Eventually the German forces were stretched too thin across the Eastern Front to provide constant air cover and were increasingly being used as "fire brigades", as new Soviet offensives broke out up and down the line. Sterr's victory list is a case in point, on the nomadic existence of II./JG 54 from here on: early August gave 15 victories over Leningrad, then later in the month a clutch of victories south-east of Smolensk. On 8 October 1943, Sterr became an "ace-in-a-day" for the second time, claiming six Lavochkin La-5 fighters shot down north of Kiev.
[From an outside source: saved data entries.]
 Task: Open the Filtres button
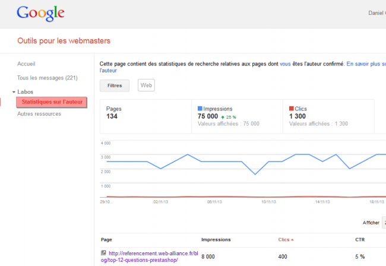114,86
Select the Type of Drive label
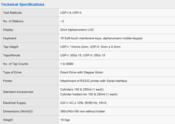The height and width of the screenshot is (124, 175). coord(12,73)
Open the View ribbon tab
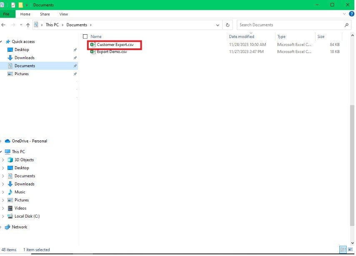The width and height of the screenshot is (356, 256). (x=63, y=14)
That day, Sterr was also shot down in his Fw 190 A-6 (Werknummer 530353)  northeast of Dymer. He managed to bail out but was wounded nevertheless.
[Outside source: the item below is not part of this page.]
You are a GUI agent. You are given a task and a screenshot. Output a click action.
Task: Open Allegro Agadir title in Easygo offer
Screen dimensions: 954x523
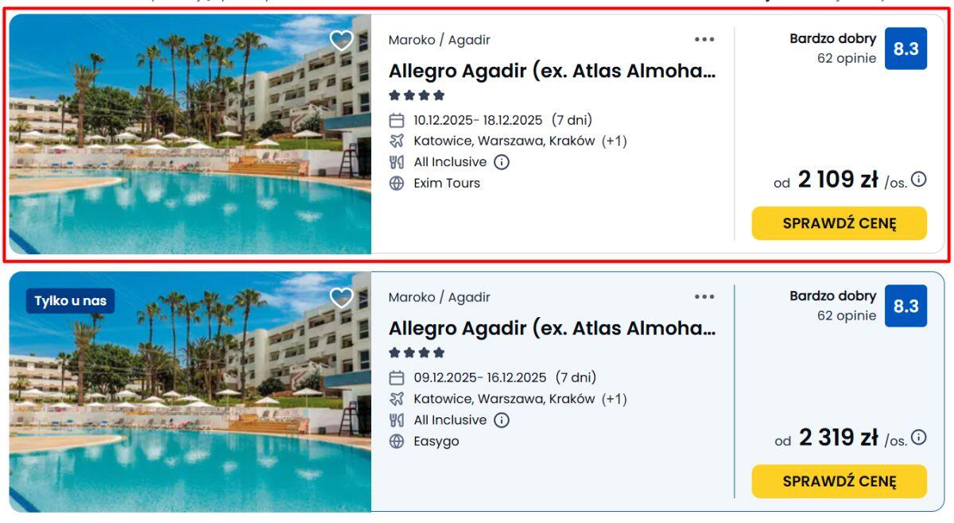[552, 328]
Oberfeldwebel Sterr was awarded the Knight's Cross of the Iron Cross () on 5 December 1943 (nominally for 86 victories) and sent home for officer-training. Returning as a Leutnant in January he was back to Ukraine where he shot down more Soviet aircraft. On 29 March 1944, Sterr was credited with his 100th aerial victory, making him the 68th Luftwaffe pilot to achieve the century mark. In March, he was then briefly posted to 3./JG 54 in Estonia for a couple of months. When he returned to 6./JG 54 at the start of May, II./JG 54 was back on the central sector.
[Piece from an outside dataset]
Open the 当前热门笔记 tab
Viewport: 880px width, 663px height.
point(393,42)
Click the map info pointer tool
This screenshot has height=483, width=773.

When the next Soviet offensive, Operation Bagration, started at the end of June, its devastating force shattered most of Army Group Centre and forced rapid retreats. Despite inflicting nearly 500 losses on the Soviets, JG 54 was powerless to halt the advance. In August, the Jagdwaffe (Luftwaffe fighter force) had a major unit re-organization. From this 6./JG 54 was renamed 16./JG 54, and transferred to operate as part of IV./JG 54 which was re-equipping near Warsaw at the time. Having recently lost their Staffelkapitän (Squadron leader), Oberleutnant Sterr was appointed the unit's Staffelführer (Flight leader) also in August. His last shootdown on the Eastern front was a Yak-9 fighter, which he shot down on 12 August.

Defense of the Reich
On 17 September 1944, the Allied Forces launched Operation Market Garden to seize the bridges to Arnhem. This forced the urgent transfer of the ill-prepared IV. Gruppe of JG 54 to the west because Luftwaffe aviation regiments were still rebuilding after many were hammered during the Normandy invasion. This was now a different air war - not the low-level dogfighting and pursuits of the Eastern Front, but the high-altitude engagement against the massive American bomber formations, and their hundreds of escort fighters. With such odds stacked against them, it was often just luck if a pilot would survive. In just 3 weeks, IV. Gruppe of JG 54 lost 30 pilots for only 10 victories - and was soon pulled out the line to reform for the second time in a month.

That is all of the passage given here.